U.S. presses Lebanon to bow to UN ruling
WASHINGTON - The United States is pressuring Beirut to accept the UN
ruling confirming Israel's troop withdrawal from Lebanese soil as complete, in
an American drive both to pave the way for deployment of UN peacekeepers and to
foster the Middle East peace process.
Yesterday, U.S. Secretary of State Madeleine Albright telephoned
Lebanese President Emile Lahoud several times to discuss the withdrawal, even
calling in the pre-dawn hours.
Syrian and Lebanese obstacles to stabilizing south Lebanon have sparked
fury among officials in Washington, who had hoped the UN's explicit, on-site
determination of a full withdrawal would see UN peacekeepers deploy swiftly
along the border.
"It's a game," a U.S. source told Ha'aretz.

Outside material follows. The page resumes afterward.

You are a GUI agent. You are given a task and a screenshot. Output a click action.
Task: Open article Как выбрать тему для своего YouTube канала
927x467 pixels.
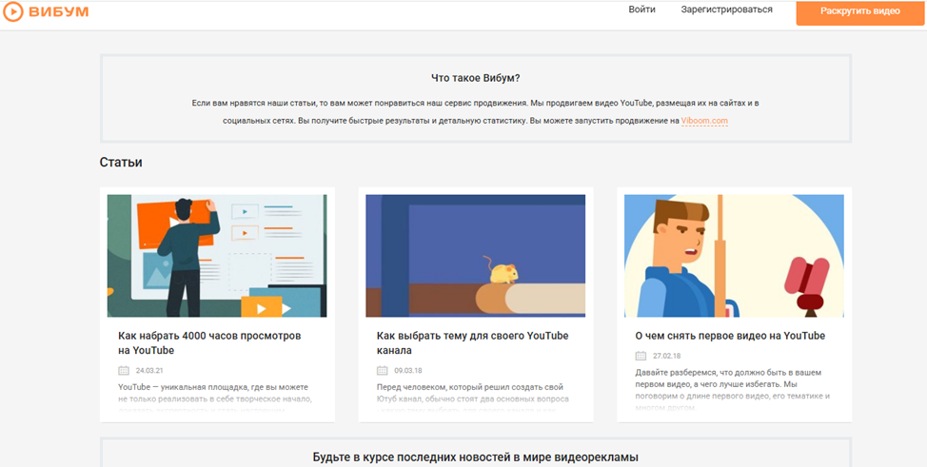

Lebanon countered that Israel still holds "pockets" of its
territory in six areas. Lahoud denied reports that following his talks with
Albright, the Beirut government had agreed to accept the UN position. He called
the current border a "deceitful line," declaring that Lebanon would
refuse to recognize this line instead of the line it viewed as the legitimate
international border.
Lebanon demands that its own experts must study the border in its entirety
before any recognition is forthcoming. But Lebanon left the door open to a
solution, promising to cooperate with UN personnel in inspecting the withdrawal
line.
Lebanese and UN cartographers set out on foot yesterday to inspect some
of the disputed points along the border.
The Lebanese opposition has spurred Russia to ask the Security Council
for a further delay in a declaration supporting UN Secretary-General Kofi
Annan's confirmation of a full Israeli withdrawal. France supports Russia's
position that UN peacekeepers cannot be deployed on the border so long as
Lebanon rejects Annan's statement.
Annan, meanwhile, heard additional complaints over the withdrawal ruling
during talks with Iranian leaders in Tehran, the first stop of a Middle East
swing to include Lebanon, Jordan, Israel, the Palestinian Authority and Syria.
Official sources quoted Iranian supreme spiritual leader Ayatollah Ali Khamenei as telling Annan that "the conflict between Lebanon and Israel is not over, because the Zionist entity has yet to withdraw from all Lebanese territory.